The Central Platte Natural Resources District's rejection last week of an interlocal agreement to develop an eight-mile trail south of Central City has left the project's planners looking for another public body to take control of it.
Pat Carlson, chairwoman of the Central City Community Trails Committee, said she'll look to nearby cities and counties as a second option, though she said those plans haven't yet been determined.
"We don't know what Plan B is," she said. "We're working on it."
By a 9-7 count, the district's board voted down a plan Thursday that would have called for it to take the title to the property for the trail and head up the construction and maintenance efforts with help from six other public entities, said Ron Bishop, the district's manager.
The proposal also would have required the NRD to contribute $1,000 a year to a maintenance fund.

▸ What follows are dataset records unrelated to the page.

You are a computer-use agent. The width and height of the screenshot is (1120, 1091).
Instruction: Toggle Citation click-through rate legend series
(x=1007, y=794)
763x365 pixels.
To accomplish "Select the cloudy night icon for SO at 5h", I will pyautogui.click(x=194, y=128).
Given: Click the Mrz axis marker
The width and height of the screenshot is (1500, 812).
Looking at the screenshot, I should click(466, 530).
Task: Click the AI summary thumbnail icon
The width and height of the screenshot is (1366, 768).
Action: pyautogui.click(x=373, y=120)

It would have involved the Upper Big Blue NRD, Merrick and Hamilton counties, the cities of Central City and Aurora and the village of Marquette.
None of those entities have committed to the project, but all have discussed it with NRD officials, Bishop said.

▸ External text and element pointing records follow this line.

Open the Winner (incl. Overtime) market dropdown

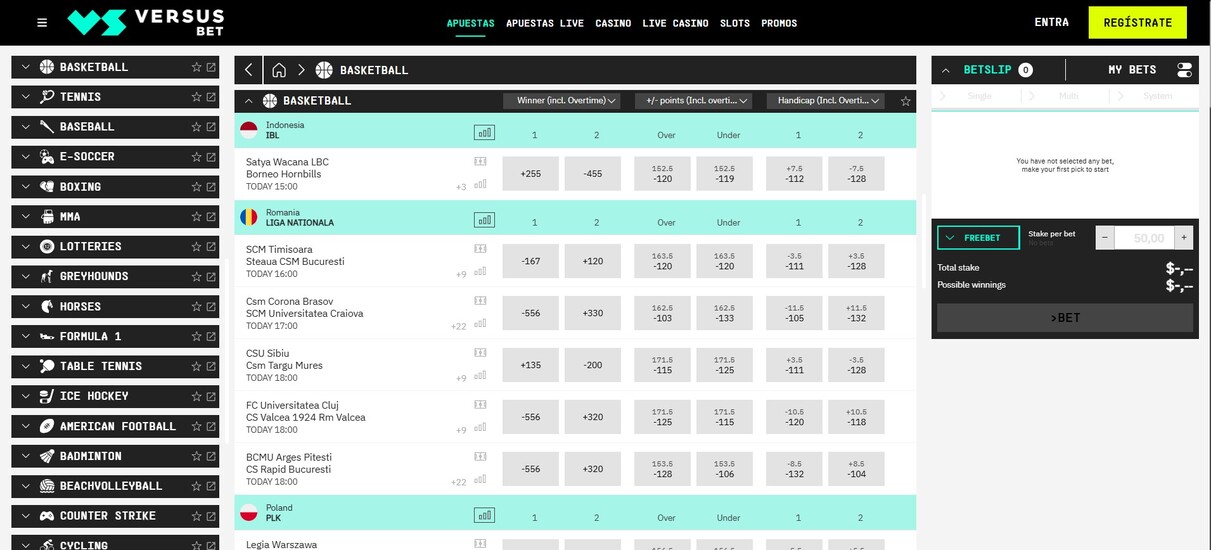561,101
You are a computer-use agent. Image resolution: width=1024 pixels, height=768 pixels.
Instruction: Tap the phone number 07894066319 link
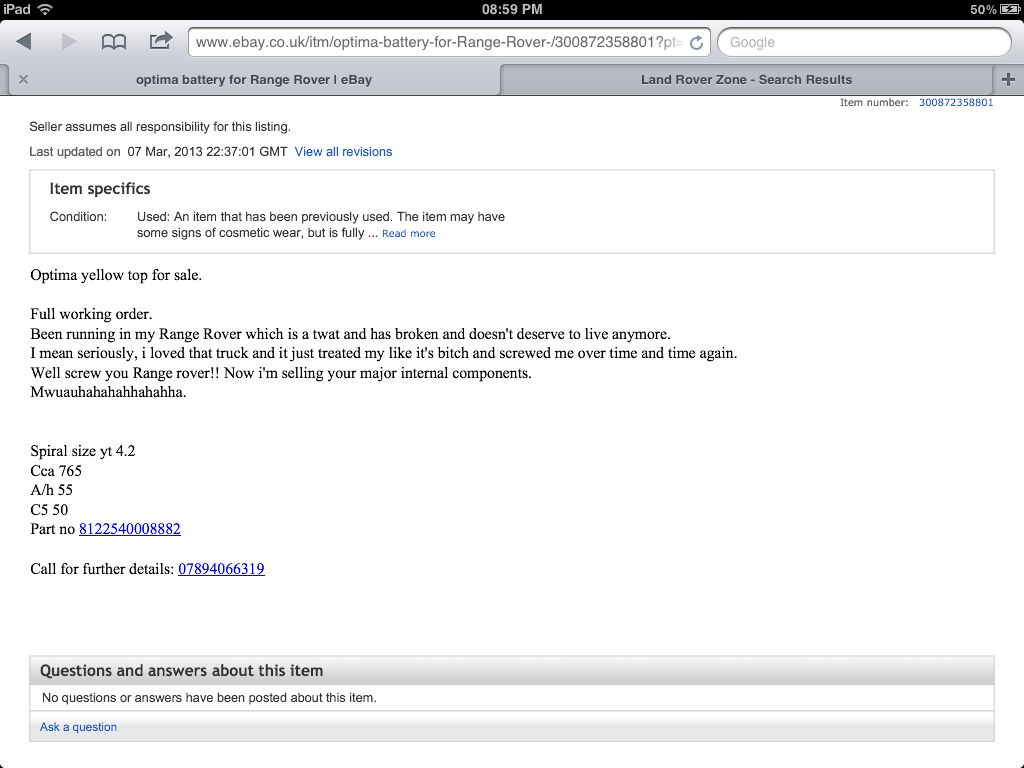pos(221,569)
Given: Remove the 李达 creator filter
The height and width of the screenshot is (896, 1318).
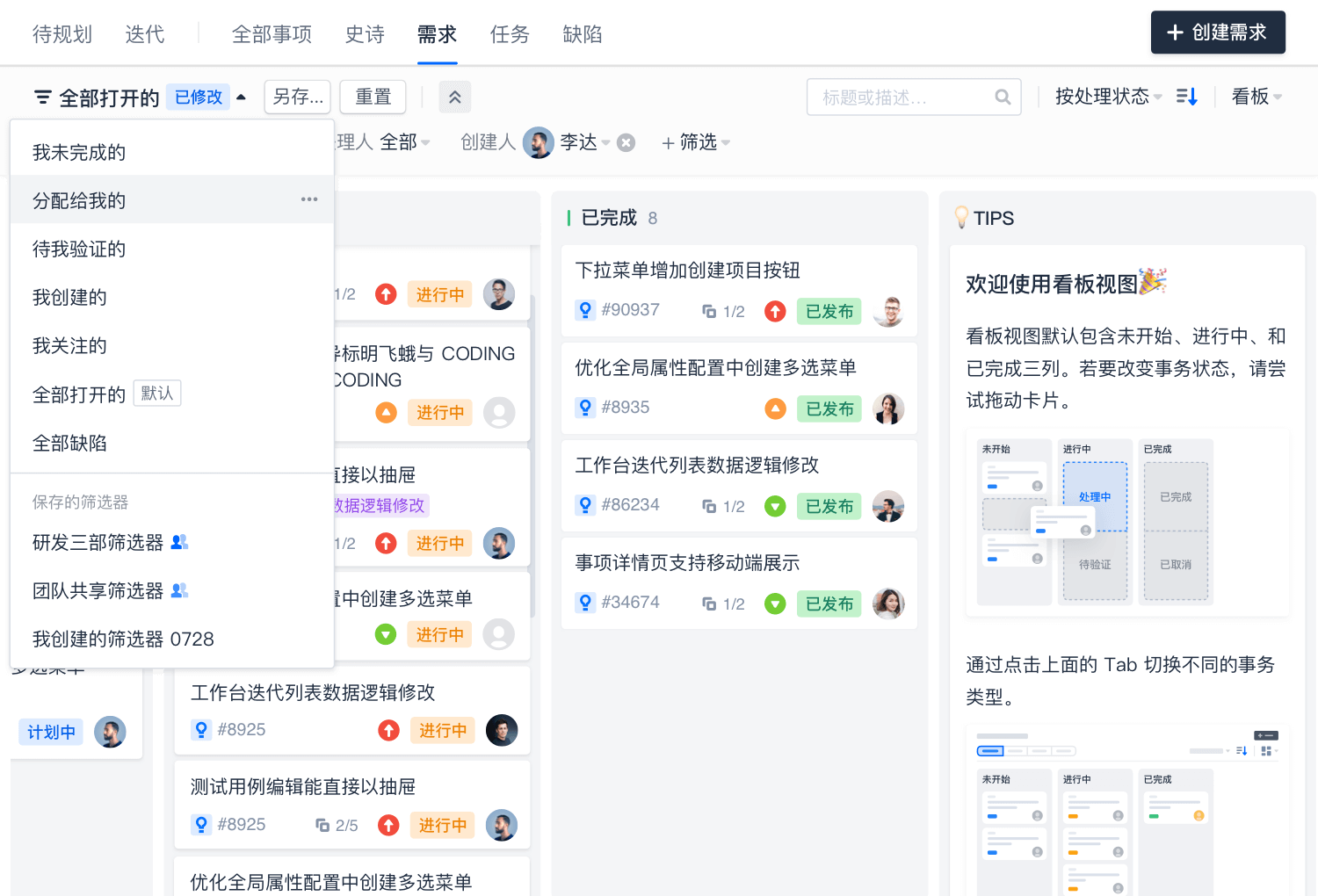Looking at the screenshot, I should pyautogui.click(x=626, y=142).
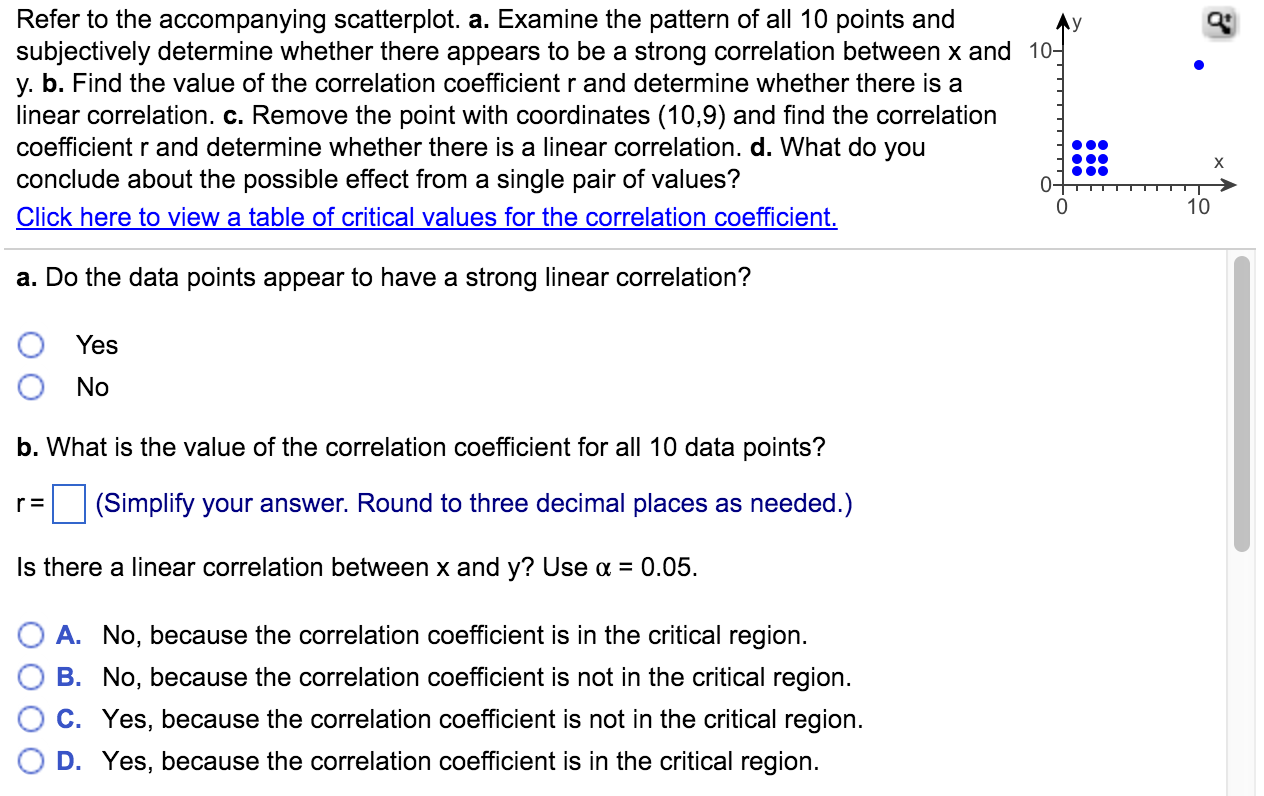Click the cluster of points near the origin
Image resolution: width=1264 pixels, height=796 pixels.
[x=1090, y=156]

He said there was little discussion of the issue at the meeting, but some board members expressed reservations about the possible responsibilities and legal liabilities involved with holding the title to the land.

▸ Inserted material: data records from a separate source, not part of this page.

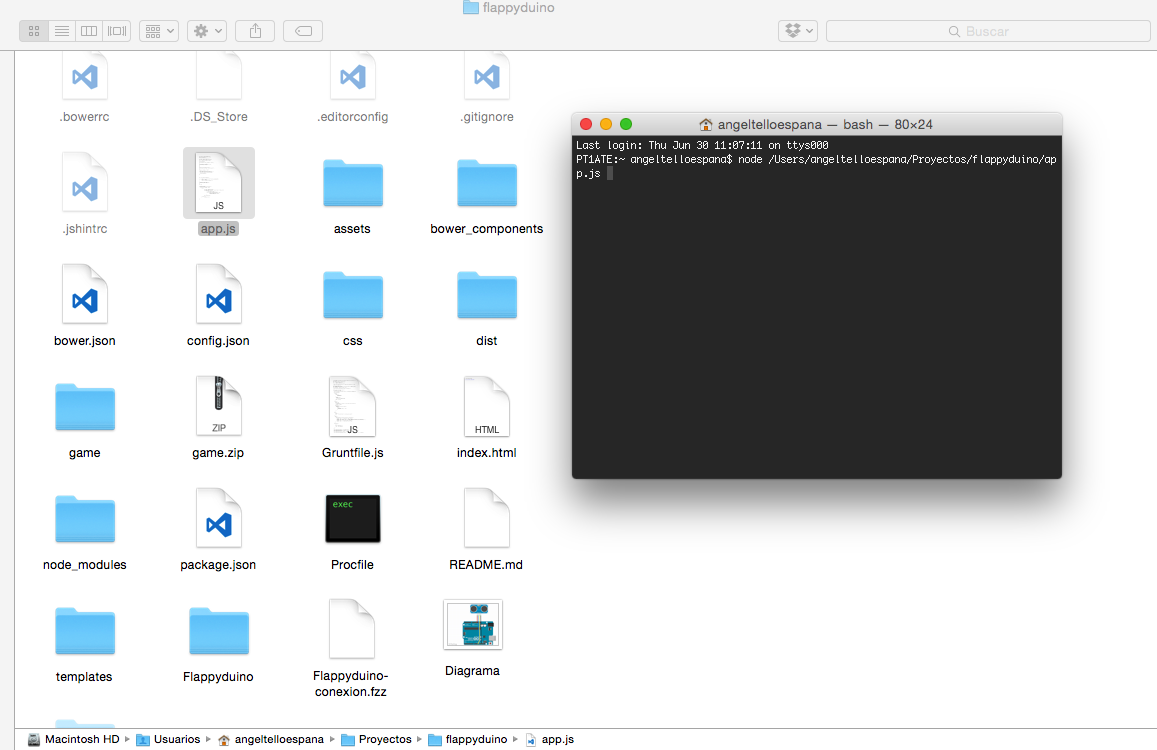Open the index.html file
The width and height of the screenshot is (1157, 750).
[x=486, y=406]
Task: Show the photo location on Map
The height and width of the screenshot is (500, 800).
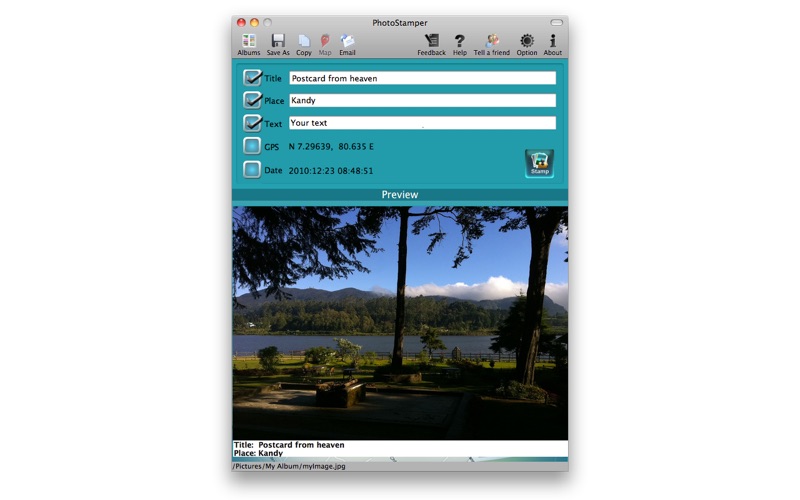Action: 325,42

The board has not directed the district's officials to do anything with the project, he said. It only rejected the proposal as it was presented.
"What they might do with a different agreement, I don't know," Bishop said.
Plans for the trail have drawn opposition from local landowners, who contended at an NRD meeting last spring that their property rights were violated when the railroad's right of way was sold.
Bishop said a petition with about 600 signatures opposing the trail was submitted to the board along with letters in favor of the project.
The Nebraska Trails Foundation bought the stretch of railroad right-of-way for $150,000 from Burlington Northern Santa Fe in 2006, hoping to turn it into a trail for hiking, biking and horseback riding.
But the trail, which runs from the south side of Central City to a mile south of Marquette, must be owned by a government entity in order to qualify for a grant that would help pay for its development costs.
The annual deadline for that grant is June 1, leaving the project unlikely to find a public owner for this year's round of funding, Carlson said.
Though upset at the NRD's vote, she was confident the trail would someday be completed.
"It's going to happen. I mean, we still have the land," she said. "It just gets put off."
The grant would fund 80 percent of the trail's construction, while the value of the land would cover the 20 percent required matching funds, Carlson said.
She will start her search for a new titleholder with the city of Central City. City Administrator Chris Anderson said the trail is scheduled to be on the agenda for the city council's next meeting May 12.
Anderson said the council has been very interested in the past in improving the few miles to its immediate south, but less concerned about land south of the Platte River, in Hamilton County.
"I think we're just going to feel the council out and see how involved they want to be," he said.